Joy, Departed by Sorority Noise

#aotd is Joy, Departed by Sorority Noise. Musically this album blends the energetic tempo and guitarwork of Pop-Punk and Indie-rock with the sombre lyricism and atmosphere of Emo. Even on the cheeriest sounding songs on this album the lyrics are rife with themes of self-deprecation and dealing with life’s troubles. This album isn’t bleak though, thanks to the fairly upbeat melodies on most of these songs there is always an air of hope or at least acceptance. These lyrics are written phenomenally well for the most part and manage to come from somewhere clearly personal but are also relatable.

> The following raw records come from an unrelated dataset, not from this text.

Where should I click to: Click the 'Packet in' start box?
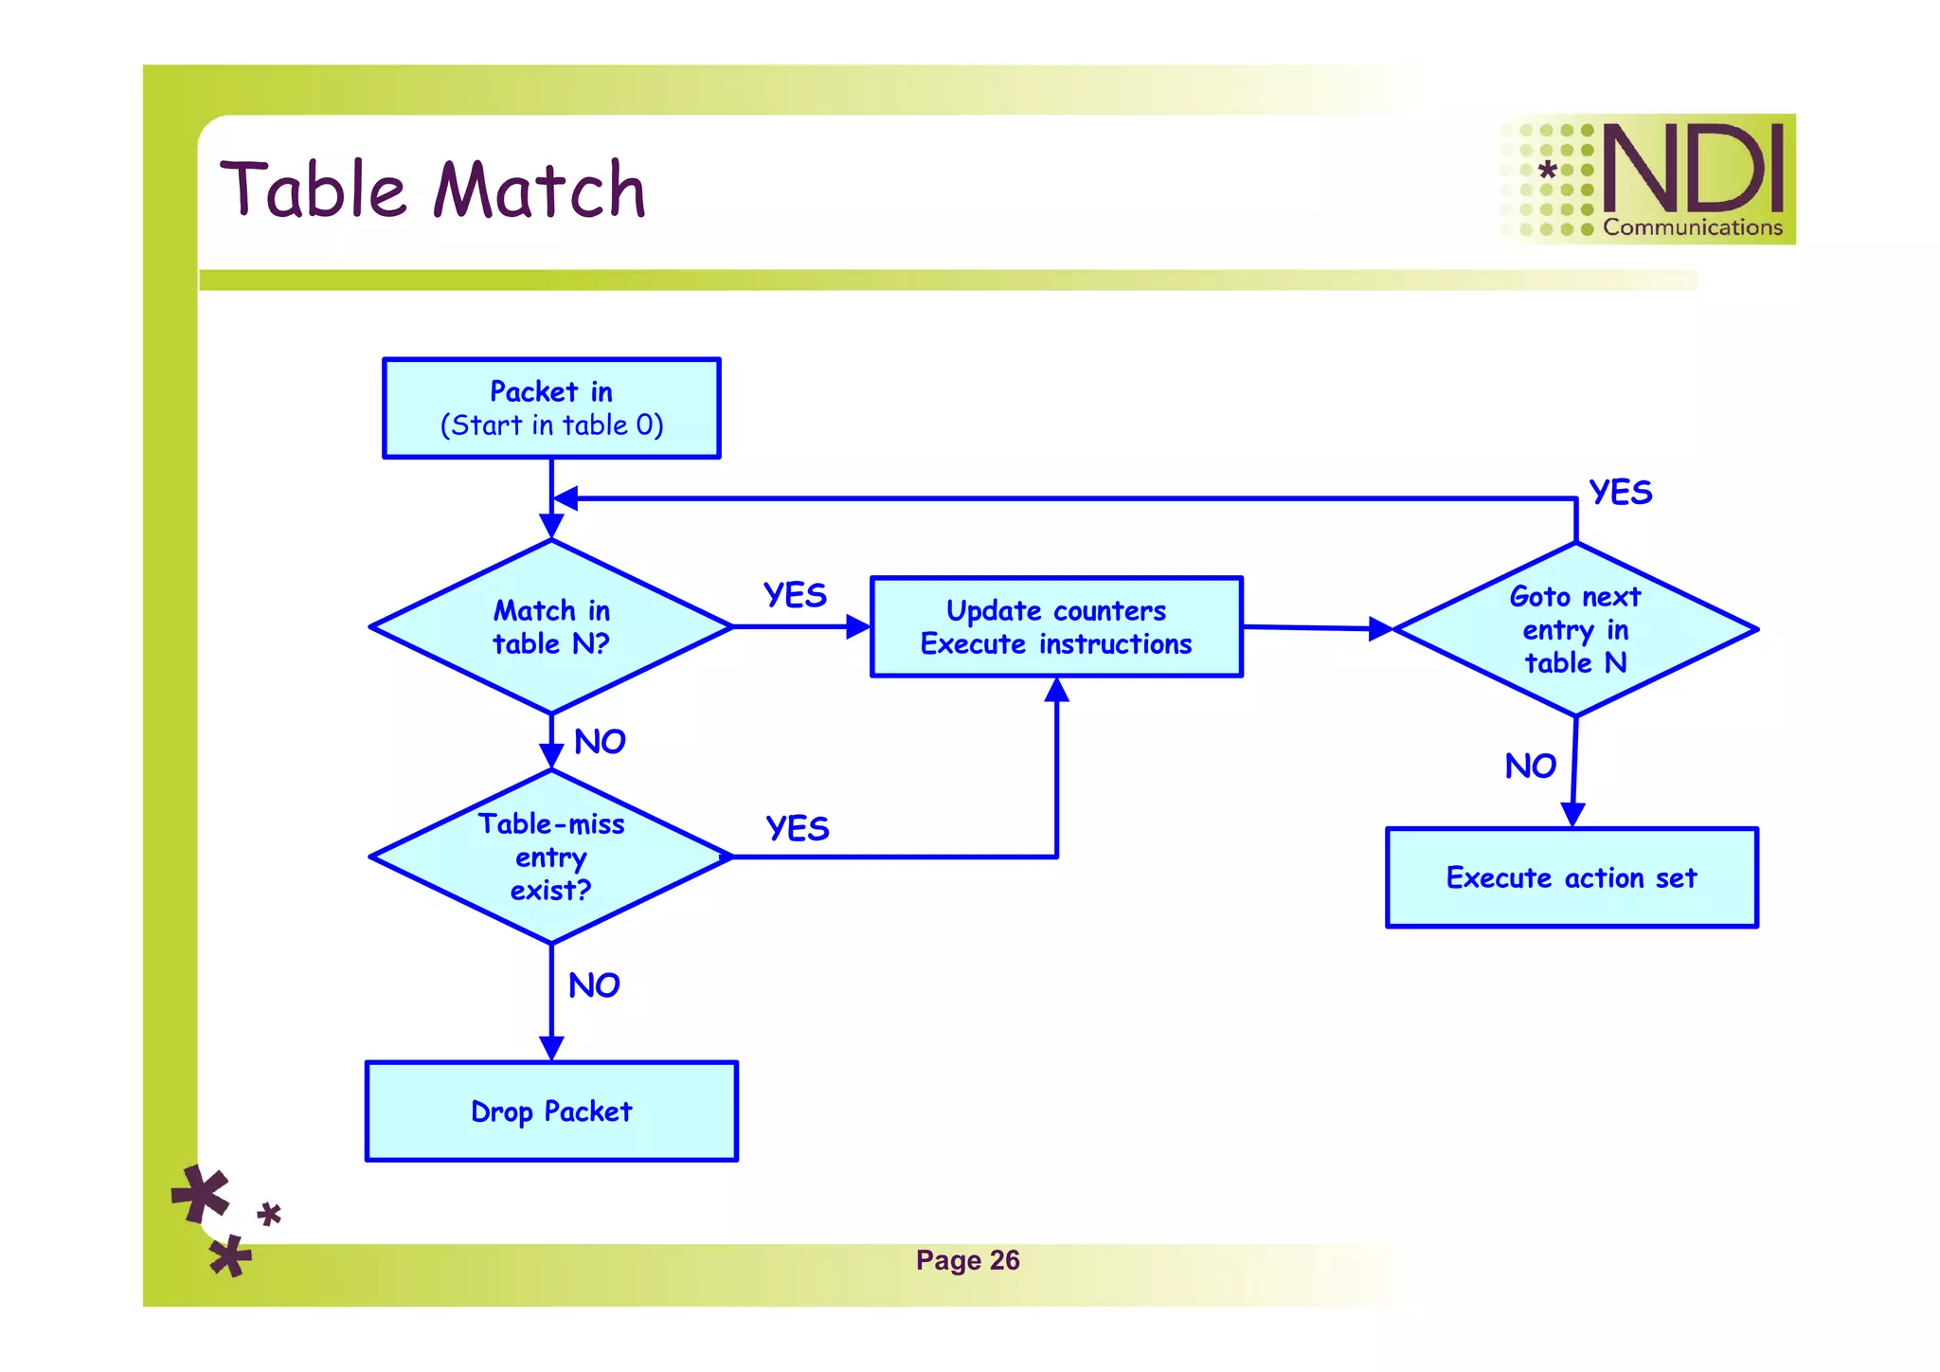pos(551,408)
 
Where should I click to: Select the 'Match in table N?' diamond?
pos(551,626)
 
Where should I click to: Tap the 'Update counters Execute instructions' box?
pos(1056,627)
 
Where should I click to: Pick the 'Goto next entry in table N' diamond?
pos(1575,629)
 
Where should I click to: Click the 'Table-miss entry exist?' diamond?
pos(551,857)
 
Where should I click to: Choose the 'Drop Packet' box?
pos(551,1110)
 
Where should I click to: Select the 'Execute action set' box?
pos(1572,877)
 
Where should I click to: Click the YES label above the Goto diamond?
pos(1621,493)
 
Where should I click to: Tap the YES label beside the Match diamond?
pos(795,595)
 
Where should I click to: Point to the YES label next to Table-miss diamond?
pos(797,828)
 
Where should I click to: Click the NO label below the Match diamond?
pos(600,742)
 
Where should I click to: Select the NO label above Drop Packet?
pos(594,986)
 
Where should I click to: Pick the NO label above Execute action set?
pos(1530,767)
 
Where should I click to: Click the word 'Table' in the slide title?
pos(318,190)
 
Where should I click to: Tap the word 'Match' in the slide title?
pos(539,190)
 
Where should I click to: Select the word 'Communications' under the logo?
pos(1693,227)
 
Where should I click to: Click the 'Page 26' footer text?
pos(967,1260)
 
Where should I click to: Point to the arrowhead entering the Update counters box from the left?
pos(858,626)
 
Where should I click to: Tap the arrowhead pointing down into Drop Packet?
pos(551,1048)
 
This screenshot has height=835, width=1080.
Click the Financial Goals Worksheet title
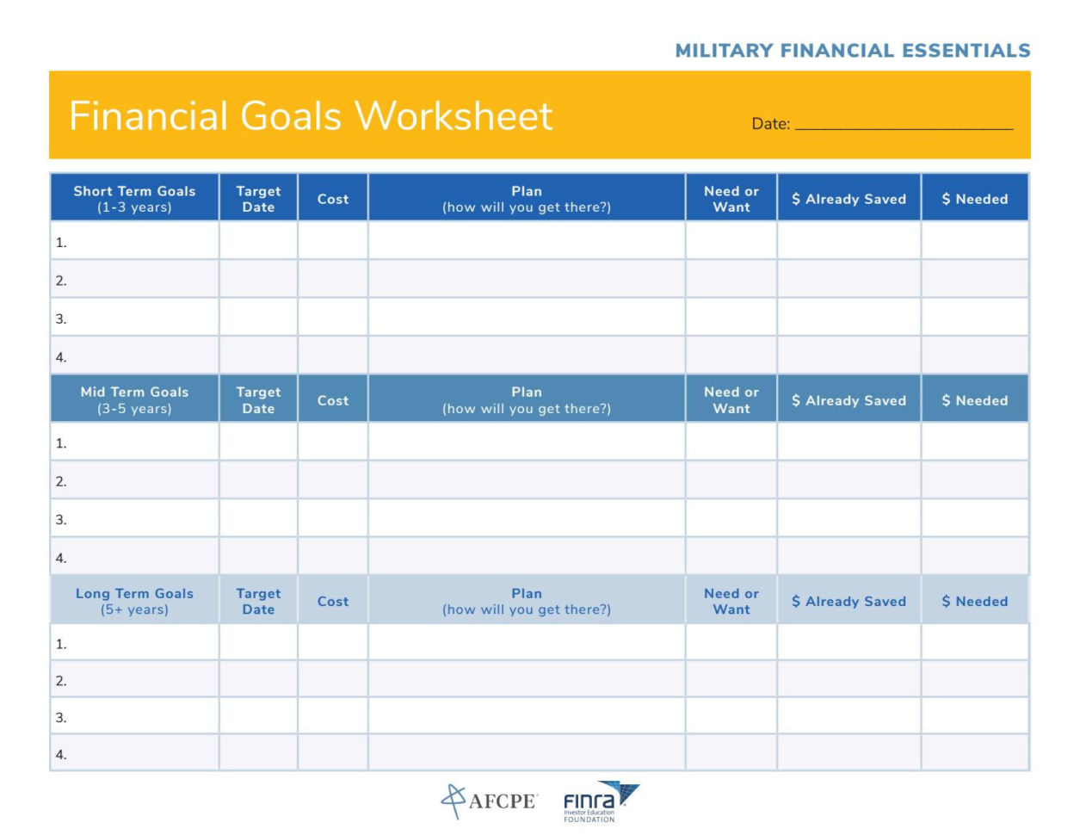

Where this album hits a brick wall for me is in the consistently unmemorable performances from every member of the band. From the vocals to the guitars there is never really a stand out moment besides the occasional good harmony. Luckily there is enough going on outside of the core performances to make it not detract too much from the experience, like the female vocals on “Noisey”. Surprisingly, the band sound better when they embrace their quieter side in favour of the louder side which dominates most of the album. This is most evident on the opener “Blissth” which opens with a sparse mix of acoustic guitar and vocals which sounds gorgeous and suitably depressing but explodes into a sloppily played guitar and drum outro. The best song on here, “Your Soft Blood”, doesn’t stick to the quieter sound but integrates the rough guitars much more smoothly and has the vocalist remaining in his much more flattering lower register which is far more dynamic than the whinier tone found on most of the hooks. There is no bad song on here, but just as Sorority Noise have a knack for writing fantastic songs (“Art School Wannabe”, “Fuchsia”, “Using”) they also have a crippling knack for writing forgettable ones (“Corrigan”, “Blissth”, “Mononokay”). Any fans of the genre should check this out because there is some songwriting and lyrical brilliance to be found within but the band fail to capitalise on their constant stream of wicked ideas.